Supplied text:
The People's Liberation Front of India (PLFI) is a militant  Maoist outfits formed in 2007 in Jharkhand. Earlier It was known as Jharkhand Liberation Tigers (JLT)   founded by Dinesh Gope a resident of Khunti district, Jharkhand in 2003. Later it renamed as PLFI. 

According to report, PLFI is responsible for around half of Maoist incident in Jharkhand and it's cadres are around 150-300. It's revenge is around Rs.1.5 billion by extortion per year. PLFI have been in clash with Communist Party of India (Maoist) with cadres of both groups have been involved in killing each other. Security forces have used it to counter CPI(Maoist). But due to this PLFI emerged as a major terror outfit in state.

Actions to take:
1/ Name every organization mentioned in the PLFI passage, with its abbreviation where one is given.
2/ Identify each line of the records that contains the string "circle", and copy those lines. Case counts.
The records that follow have no connection to the PLFI passage.

Available records:
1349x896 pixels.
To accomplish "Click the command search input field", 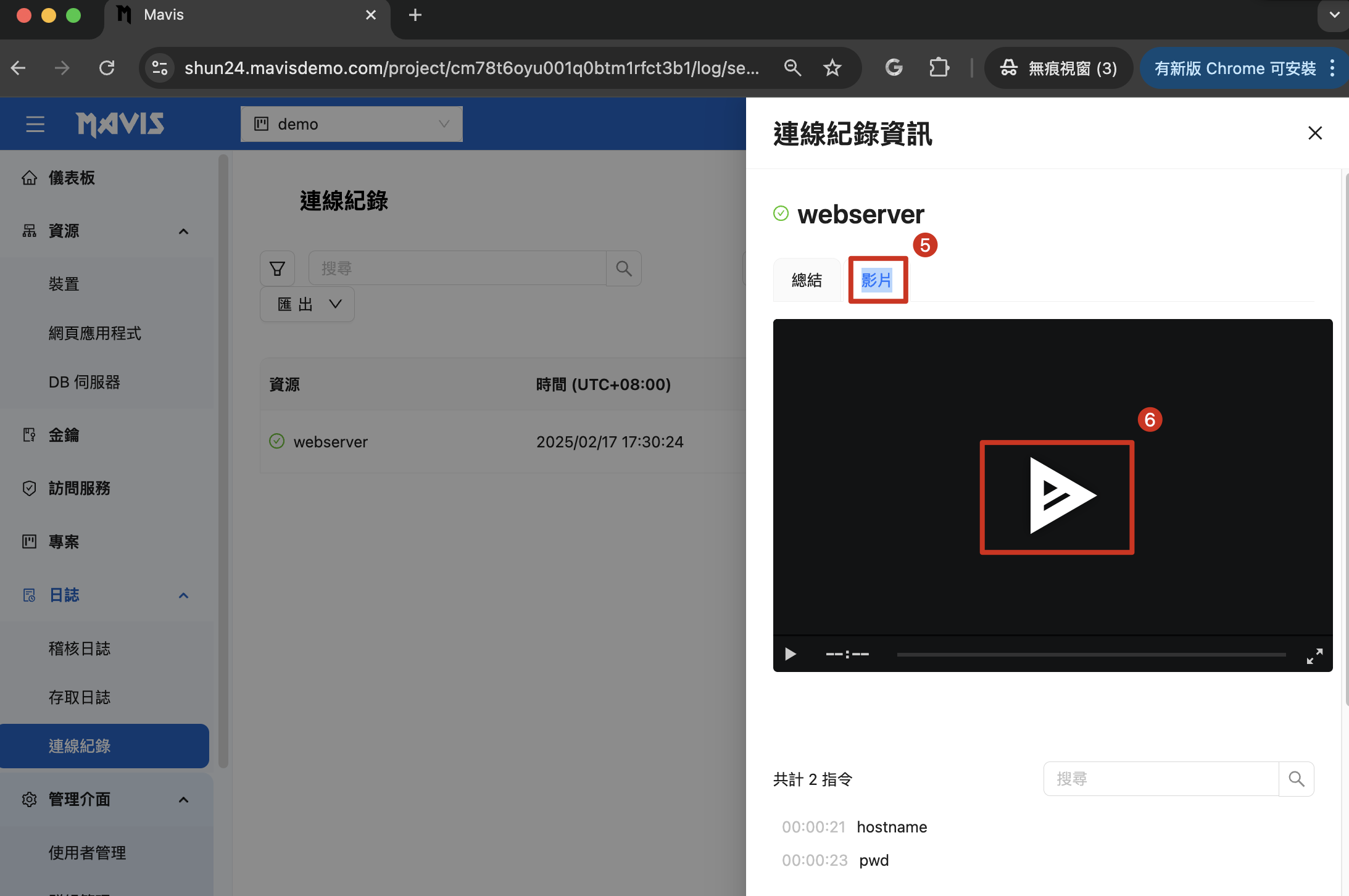I will coord(1161,779).
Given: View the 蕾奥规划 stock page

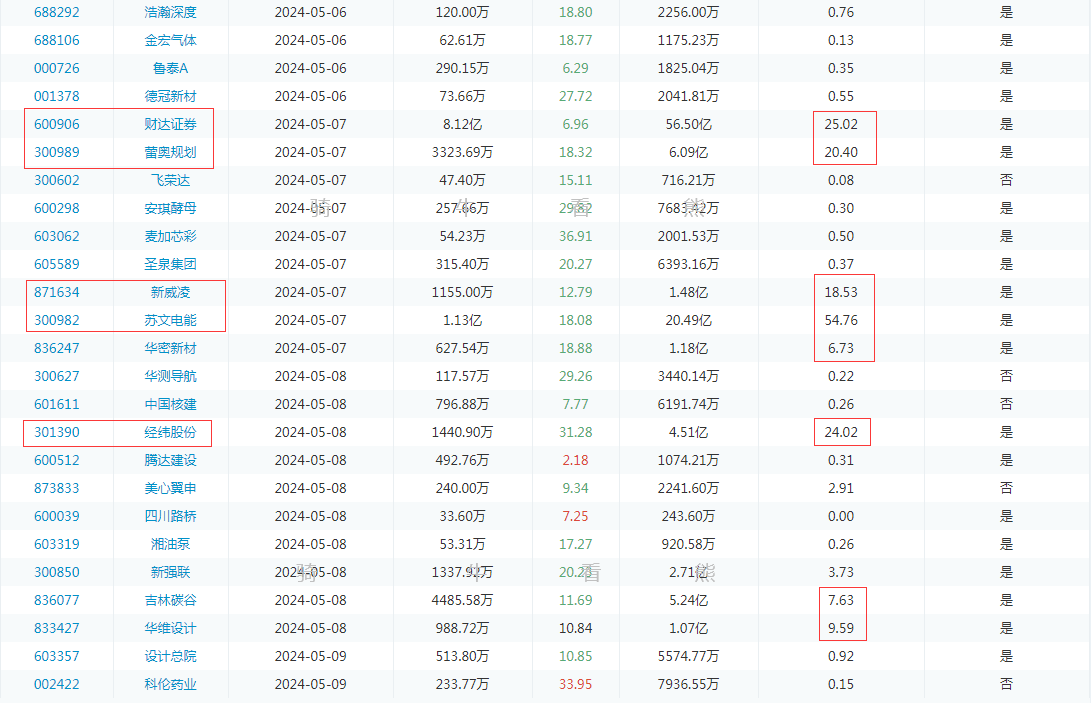Looking at the screenshot, I should point(170,153).
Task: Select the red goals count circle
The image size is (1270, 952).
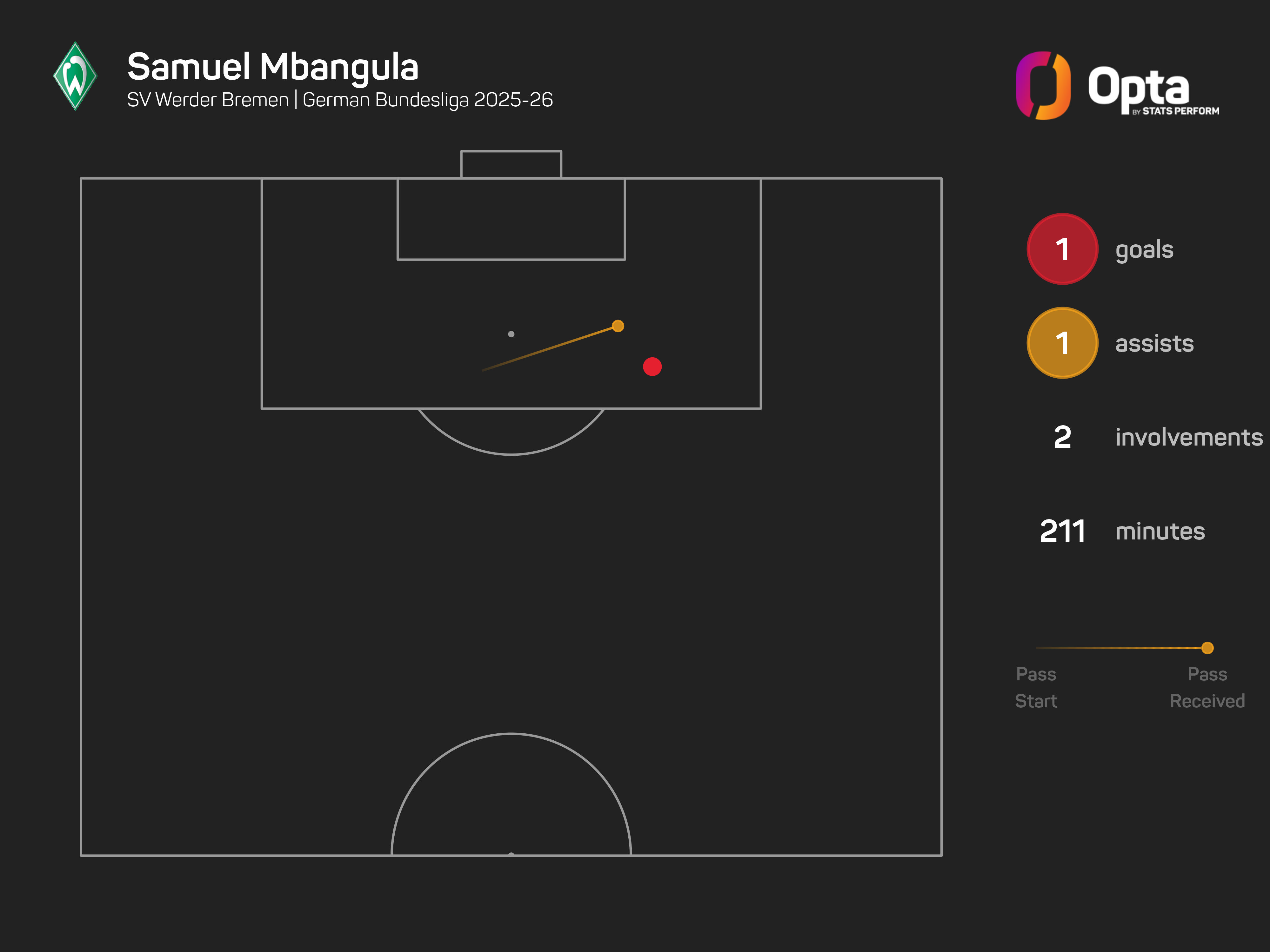Action: (1062, 249)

Replies:
1/
People's Liberation Front of India (PLFI)
Jharkhand Liberation Tigers (JLT)
Communist Party of India (Maoist), also written CPI(Maoist)

2/
Task: Select the red goals count circle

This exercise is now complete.